PROBLEM DETAILS: Your job is to transcribe all the records that follow, excluding any pictures.
(MATERIAL FOR THIS TASK begins)
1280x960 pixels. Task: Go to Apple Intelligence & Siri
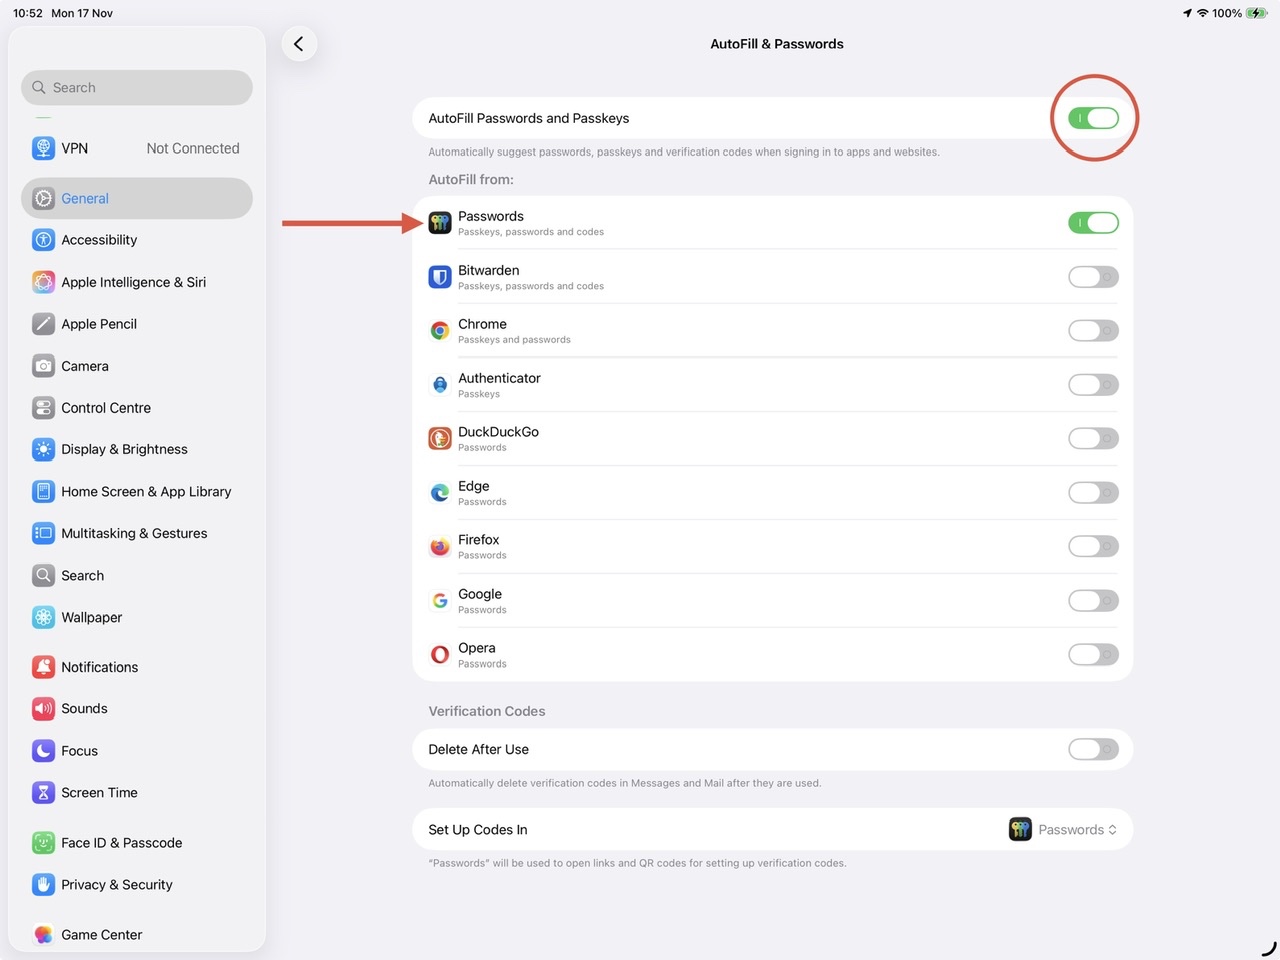pos(133,282)
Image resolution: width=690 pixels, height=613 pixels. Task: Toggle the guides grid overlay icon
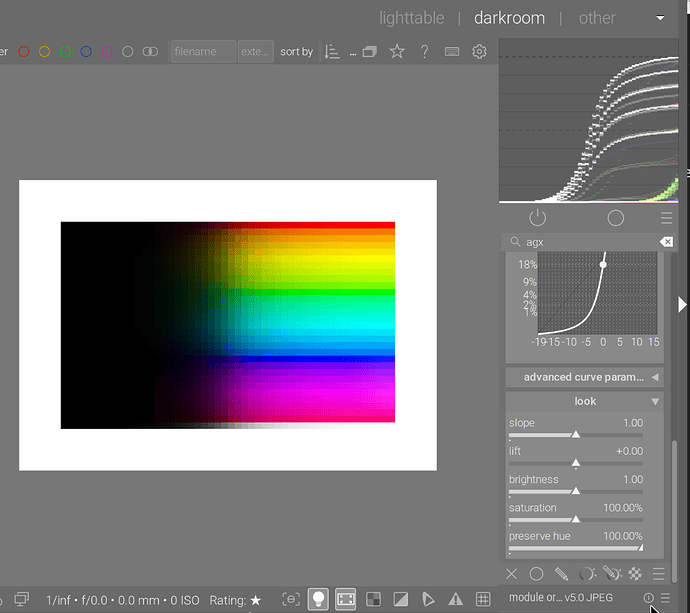482,599
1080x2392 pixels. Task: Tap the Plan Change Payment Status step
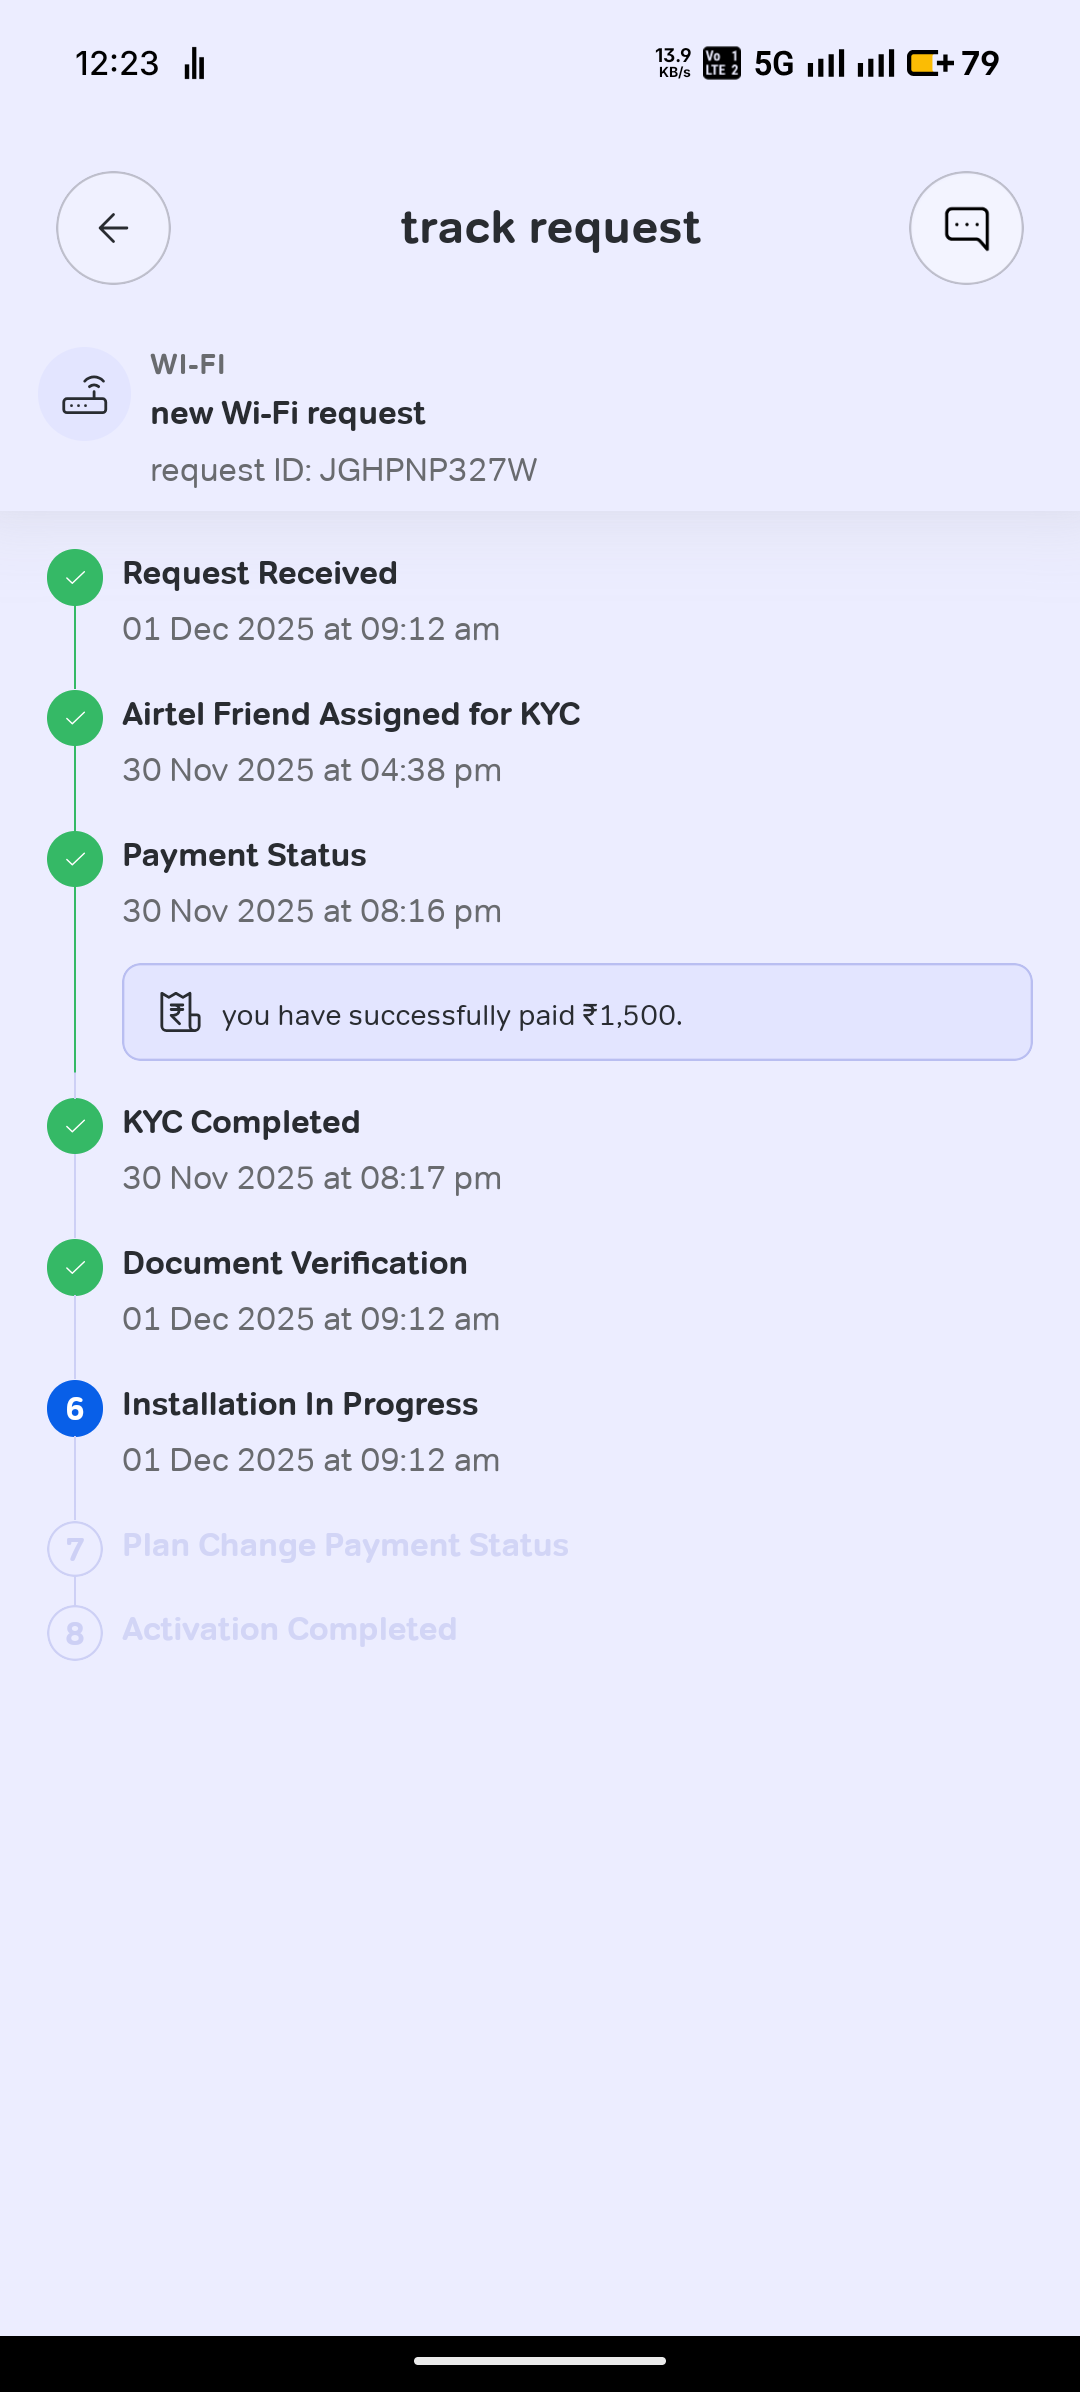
(MATERIAL FOR THIS TASK ends)
WRITTEN SOLUTION:
1280x960 pixels. Task: Go to Apple Intelligence & Siri
pos(133,282)
Image resolution: width=690 pixels, height=613 pixels. Task: Toggle the guides grid overlay icon
482,599
1080x2392 pixels. Task: Tap the Plan Change Payment Status step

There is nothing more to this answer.